To that end, Penal Law § 220.20 (1), like other drug possession statutes (see Penal Law art 20), "does not distinguish between the types of narcotics possessed, but treats all drugs classified as narcotics interchangeably" ( People v. Martin , 153 A.D.2d 807, 808, 545 N.Y.S.2d 287 [1989], lv denied 74 N.Y.2d 950, 550 N.Y.S.2d 284, 549 N.E.2d 486 [1989] ; see Penal Law § 220.00[7] ). Thus, it has been recognized that "there is no basis for multiple counts [of criminal possession of narcotics with intent to sell] under [ Penal Law § 220.16 ] based on the fact that the narcotics [possessed upon arrest] happen to be of different types" ( People v.

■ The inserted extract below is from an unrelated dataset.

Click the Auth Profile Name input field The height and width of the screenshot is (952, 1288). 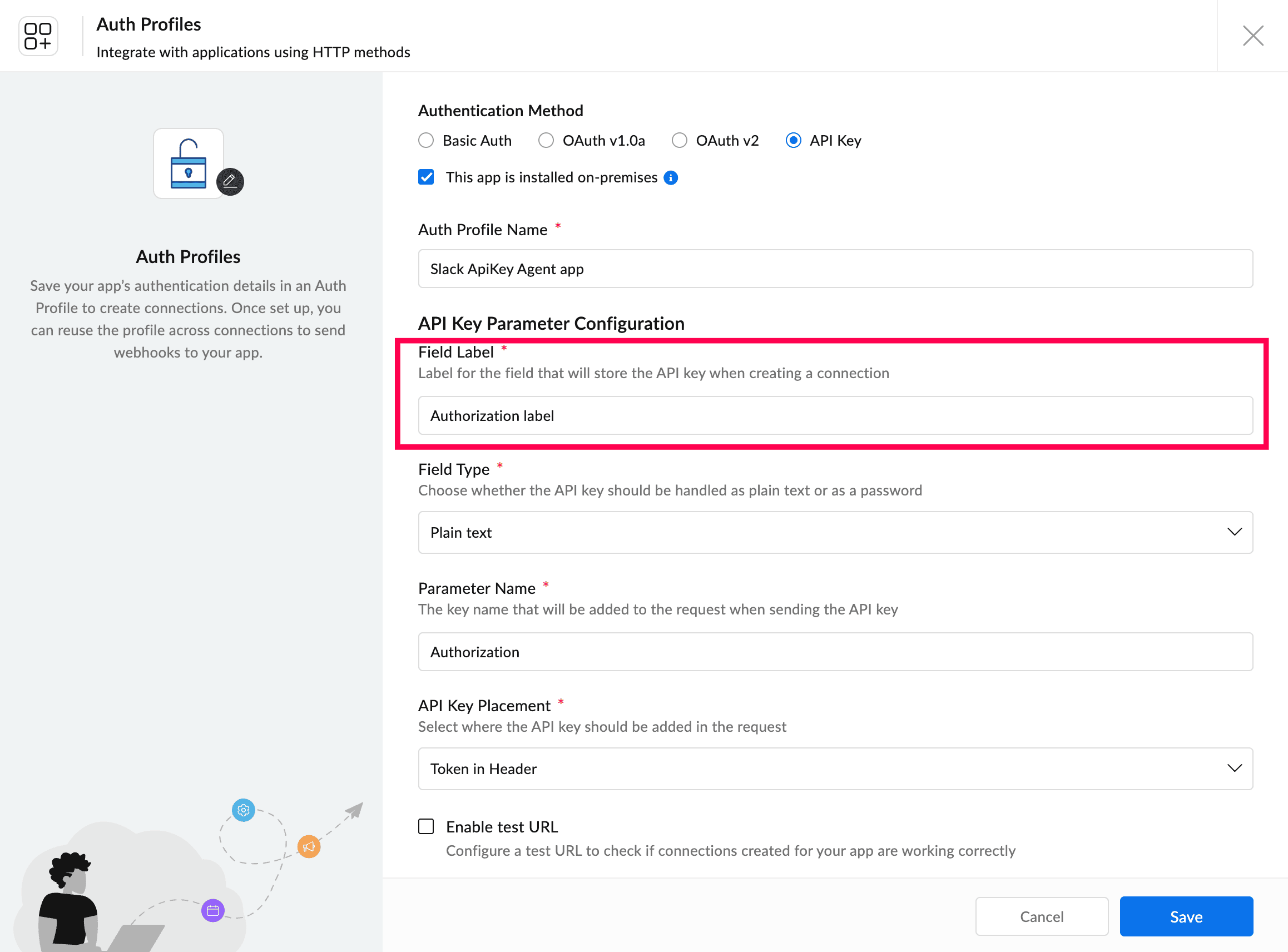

Martin , 153 A.D.2d at 808, 545 N.Y.S.2d 287 ; see People v. Miller , 15 A.D.3d 265, 265, 789 N.Y.S.2d 423 [2005], lvs denied 4 N.Y.3d 833, 833, 796 N.Y.S.2d 588, 829 N.E.2d 681 [2005] ; People v. Maldonado , 271 A.D.2d 328, 328, 706 N.Y.S.2d 876 [2000], lv denied 95 N.Y.2d 867, 715 N.Y.S.2d 222, 738 N.E.2d 370 [2000] ; People v. Eustate , 265 A.D.2d 229, 230, 697 N.Y.S.2d 260 [1999], lv denied 94 N.Y.2d 919, 708 N.Y.S.2d 358, 729 N.E.2d 1157 [2000] ). We discern nothing impermissible with combining the weight of the substances containing more than one narcotic that defendant simultaneously possessed to reach the statutory aggregate weight (compare

124 N.Y.S.3d 455

People v. Brown , 99 N.Y.2d 488, 493, 758 N.Y.S.2d 602, 788 N.E.2d 1030 [2003] ). Importantly, the gravamen of this highest grade of criminal possession of a controlled substance is the aggravating factor, i.e., the knowing possession of narcotic-laden substances with an aggregate weight of eight ounces or more, and the seriousness of defendant's conduct is not altered or reduced by the fact that he simultaneously possessed substances containing more than one type of narcotic (see People v. Buckley , 75 N.Y.2d 843, 846, 552 N.Y.S.2d 912, 552 N.E.2d 160 [1990] [simultaneous possession of stolen property belonging to...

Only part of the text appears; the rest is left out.